▶ [Exercise description]: Check every line below for the word "will" and show those that hold it.

[Data extracted from a collection]
────────────────────────────────────────

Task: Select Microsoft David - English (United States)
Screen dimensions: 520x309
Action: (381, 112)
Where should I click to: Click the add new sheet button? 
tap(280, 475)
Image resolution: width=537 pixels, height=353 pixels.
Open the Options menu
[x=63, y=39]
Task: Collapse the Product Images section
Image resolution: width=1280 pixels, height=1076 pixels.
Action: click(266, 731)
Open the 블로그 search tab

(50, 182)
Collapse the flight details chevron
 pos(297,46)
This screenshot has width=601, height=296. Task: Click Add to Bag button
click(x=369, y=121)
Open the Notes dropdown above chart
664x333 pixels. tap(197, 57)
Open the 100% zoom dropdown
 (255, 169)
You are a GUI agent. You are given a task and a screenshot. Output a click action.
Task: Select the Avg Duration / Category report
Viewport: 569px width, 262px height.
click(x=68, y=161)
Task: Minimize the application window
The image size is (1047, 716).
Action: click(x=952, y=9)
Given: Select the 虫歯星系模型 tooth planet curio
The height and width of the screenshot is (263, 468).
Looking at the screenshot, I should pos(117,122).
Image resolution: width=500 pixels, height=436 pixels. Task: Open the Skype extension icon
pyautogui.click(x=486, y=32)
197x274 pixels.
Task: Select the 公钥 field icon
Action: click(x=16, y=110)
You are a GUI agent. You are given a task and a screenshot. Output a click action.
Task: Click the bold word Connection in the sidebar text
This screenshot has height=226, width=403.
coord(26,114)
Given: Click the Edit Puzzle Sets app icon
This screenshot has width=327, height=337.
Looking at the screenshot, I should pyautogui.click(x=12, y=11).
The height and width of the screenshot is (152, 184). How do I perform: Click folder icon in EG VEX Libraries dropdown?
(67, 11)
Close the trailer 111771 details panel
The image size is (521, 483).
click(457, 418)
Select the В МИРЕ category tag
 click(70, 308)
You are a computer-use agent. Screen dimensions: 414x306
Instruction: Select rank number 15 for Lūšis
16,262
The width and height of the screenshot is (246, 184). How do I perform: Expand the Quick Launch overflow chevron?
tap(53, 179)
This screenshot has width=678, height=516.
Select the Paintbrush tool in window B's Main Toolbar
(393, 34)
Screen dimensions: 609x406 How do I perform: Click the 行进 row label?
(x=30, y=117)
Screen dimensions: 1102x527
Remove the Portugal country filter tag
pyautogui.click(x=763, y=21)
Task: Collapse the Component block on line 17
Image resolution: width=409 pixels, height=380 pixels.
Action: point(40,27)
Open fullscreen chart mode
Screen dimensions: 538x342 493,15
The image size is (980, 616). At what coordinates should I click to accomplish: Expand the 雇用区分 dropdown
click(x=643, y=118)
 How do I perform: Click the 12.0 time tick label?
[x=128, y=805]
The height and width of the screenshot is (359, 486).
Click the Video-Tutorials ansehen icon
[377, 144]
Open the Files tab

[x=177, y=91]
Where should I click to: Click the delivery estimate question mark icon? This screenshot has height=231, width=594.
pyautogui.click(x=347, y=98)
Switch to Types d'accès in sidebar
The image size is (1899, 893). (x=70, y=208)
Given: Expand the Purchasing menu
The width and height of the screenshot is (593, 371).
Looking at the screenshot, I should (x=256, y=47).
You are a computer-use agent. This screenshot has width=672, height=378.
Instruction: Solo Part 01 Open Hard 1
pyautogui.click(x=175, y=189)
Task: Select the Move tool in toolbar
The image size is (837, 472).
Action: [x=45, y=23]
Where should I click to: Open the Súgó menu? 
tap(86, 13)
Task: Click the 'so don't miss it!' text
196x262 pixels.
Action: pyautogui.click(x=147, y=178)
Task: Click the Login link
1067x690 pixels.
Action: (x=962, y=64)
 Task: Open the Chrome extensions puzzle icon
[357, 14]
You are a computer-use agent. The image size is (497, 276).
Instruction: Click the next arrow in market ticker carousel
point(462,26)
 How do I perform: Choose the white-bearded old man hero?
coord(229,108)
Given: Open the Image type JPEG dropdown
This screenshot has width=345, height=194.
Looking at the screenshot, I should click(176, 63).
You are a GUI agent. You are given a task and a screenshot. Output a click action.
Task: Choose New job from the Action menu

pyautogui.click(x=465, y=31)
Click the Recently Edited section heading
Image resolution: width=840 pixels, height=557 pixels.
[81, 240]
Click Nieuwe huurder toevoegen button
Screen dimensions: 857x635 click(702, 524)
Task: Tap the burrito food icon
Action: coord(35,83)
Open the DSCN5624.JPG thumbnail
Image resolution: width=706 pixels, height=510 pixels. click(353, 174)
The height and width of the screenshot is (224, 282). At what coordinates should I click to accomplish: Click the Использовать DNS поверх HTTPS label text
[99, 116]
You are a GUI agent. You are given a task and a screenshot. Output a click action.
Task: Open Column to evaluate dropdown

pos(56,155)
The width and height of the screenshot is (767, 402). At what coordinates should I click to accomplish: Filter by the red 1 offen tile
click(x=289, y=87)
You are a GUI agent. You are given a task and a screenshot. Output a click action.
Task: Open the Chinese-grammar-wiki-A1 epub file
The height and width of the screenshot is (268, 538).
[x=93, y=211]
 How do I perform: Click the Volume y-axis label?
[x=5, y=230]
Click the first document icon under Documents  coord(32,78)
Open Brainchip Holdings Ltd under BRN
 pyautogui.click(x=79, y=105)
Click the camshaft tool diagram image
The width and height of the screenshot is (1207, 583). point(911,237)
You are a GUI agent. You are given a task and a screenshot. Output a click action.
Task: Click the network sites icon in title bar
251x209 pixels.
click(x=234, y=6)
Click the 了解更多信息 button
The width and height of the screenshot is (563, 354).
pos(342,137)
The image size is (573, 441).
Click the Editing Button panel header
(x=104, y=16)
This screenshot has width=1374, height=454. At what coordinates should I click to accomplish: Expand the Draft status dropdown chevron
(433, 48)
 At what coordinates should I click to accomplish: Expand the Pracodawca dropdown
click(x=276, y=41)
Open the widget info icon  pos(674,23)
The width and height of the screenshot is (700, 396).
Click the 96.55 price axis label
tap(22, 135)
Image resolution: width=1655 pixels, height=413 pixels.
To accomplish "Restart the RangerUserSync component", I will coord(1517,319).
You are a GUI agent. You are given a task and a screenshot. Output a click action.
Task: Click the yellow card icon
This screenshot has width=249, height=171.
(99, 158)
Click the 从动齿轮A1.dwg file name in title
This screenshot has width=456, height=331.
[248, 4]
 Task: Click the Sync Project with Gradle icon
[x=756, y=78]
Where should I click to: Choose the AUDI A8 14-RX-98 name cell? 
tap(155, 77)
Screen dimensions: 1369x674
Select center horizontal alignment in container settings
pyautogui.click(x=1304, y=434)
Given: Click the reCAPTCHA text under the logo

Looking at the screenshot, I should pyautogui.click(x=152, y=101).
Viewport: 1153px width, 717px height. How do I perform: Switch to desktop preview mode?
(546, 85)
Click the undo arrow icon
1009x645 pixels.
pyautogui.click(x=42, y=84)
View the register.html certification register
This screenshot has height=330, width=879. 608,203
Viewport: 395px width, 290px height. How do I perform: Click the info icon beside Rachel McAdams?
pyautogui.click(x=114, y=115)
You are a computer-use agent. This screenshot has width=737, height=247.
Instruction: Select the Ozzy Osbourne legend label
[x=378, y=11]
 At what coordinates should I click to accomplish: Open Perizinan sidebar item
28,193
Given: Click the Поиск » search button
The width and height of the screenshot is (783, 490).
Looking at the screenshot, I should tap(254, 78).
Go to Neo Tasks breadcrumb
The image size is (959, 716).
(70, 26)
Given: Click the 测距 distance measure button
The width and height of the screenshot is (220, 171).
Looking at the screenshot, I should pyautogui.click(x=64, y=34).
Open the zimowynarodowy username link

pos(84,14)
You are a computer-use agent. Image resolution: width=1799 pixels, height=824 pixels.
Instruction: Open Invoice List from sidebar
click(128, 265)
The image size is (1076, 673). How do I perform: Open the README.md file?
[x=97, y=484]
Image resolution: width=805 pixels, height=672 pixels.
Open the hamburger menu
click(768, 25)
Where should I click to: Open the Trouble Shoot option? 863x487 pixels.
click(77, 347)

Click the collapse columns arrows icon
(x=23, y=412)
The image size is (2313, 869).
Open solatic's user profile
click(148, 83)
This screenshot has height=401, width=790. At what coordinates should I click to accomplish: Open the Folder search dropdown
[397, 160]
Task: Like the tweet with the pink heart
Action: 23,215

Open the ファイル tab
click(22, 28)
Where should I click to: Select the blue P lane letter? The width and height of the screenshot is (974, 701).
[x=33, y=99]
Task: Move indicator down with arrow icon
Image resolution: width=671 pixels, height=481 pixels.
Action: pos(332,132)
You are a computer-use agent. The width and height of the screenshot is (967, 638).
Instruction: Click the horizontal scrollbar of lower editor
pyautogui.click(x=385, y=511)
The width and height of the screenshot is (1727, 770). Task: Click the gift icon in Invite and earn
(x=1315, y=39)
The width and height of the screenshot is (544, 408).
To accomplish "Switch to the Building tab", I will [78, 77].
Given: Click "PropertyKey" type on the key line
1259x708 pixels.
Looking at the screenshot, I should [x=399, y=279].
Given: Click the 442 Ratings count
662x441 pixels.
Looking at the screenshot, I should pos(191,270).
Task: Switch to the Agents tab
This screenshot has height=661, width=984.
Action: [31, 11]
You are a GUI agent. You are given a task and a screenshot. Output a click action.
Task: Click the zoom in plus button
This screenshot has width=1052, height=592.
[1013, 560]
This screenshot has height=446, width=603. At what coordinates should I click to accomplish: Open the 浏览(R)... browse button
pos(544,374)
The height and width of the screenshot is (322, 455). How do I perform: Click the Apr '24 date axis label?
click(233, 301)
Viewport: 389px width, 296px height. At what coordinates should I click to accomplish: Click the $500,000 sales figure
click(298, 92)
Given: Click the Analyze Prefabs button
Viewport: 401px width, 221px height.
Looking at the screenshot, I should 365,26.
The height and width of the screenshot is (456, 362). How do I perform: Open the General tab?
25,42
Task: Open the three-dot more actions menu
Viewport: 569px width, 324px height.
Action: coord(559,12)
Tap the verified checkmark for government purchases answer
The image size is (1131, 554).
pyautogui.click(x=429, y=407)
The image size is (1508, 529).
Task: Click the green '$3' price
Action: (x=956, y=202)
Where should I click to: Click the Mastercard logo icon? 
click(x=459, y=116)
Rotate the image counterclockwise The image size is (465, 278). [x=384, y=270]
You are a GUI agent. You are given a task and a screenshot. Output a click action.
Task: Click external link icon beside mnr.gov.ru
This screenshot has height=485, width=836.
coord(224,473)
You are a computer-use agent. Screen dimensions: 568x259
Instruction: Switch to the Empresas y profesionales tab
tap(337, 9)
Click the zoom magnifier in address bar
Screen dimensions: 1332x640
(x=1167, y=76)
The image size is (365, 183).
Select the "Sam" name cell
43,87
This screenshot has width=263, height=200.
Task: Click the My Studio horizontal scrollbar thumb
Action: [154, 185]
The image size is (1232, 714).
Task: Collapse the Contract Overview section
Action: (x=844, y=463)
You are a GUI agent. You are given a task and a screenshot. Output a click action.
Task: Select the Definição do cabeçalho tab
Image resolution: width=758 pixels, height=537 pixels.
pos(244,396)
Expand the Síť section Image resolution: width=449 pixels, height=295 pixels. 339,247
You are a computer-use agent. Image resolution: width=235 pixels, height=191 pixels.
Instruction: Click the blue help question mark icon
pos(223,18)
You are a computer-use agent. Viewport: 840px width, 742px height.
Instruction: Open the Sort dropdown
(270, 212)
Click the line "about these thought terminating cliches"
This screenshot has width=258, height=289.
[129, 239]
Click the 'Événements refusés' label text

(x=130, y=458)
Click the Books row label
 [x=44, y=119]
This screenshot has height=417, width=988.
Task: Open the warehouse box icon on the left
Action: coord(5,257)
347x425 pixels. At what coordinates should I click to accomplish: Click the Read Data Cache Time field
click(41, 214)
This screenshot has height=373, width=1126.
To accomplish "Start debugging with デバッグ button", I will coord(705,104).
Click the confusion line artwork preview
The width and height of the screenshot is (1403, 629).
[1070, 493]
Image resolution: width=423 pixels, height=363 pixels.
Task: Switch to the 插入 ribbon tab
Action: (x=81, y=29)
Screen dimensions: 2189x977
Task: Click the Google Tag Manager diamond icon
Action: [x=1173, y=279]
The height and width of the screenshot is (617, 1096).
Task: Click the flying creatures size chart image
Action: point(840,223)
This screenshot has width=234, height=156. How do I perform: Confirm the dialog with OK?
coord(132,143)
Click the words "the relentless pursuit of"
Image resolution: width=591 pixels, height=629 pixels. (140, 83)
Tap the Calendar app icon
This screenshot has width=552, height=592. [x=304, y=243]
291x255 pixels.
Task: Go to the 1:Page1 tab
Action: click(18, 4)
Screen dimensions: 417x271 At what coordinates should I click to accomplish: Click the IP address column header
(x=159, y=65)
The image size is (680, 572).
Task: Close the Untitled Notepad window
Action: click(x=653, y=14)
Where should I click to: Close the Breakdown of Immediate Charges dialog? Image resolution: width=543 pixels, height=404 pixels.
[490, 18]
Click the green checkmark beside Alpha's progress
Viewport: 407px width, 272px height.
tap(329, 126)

────────────────────────────────────────

▶ [Your response]:
To accomplish "Restart the RangerUserSync component", I will coord(1517,319).
To accomplish "Switch to the Building tab", I will [78, 77].
To accomplish "Start debugging with デバッグ button", I will coord(705,104).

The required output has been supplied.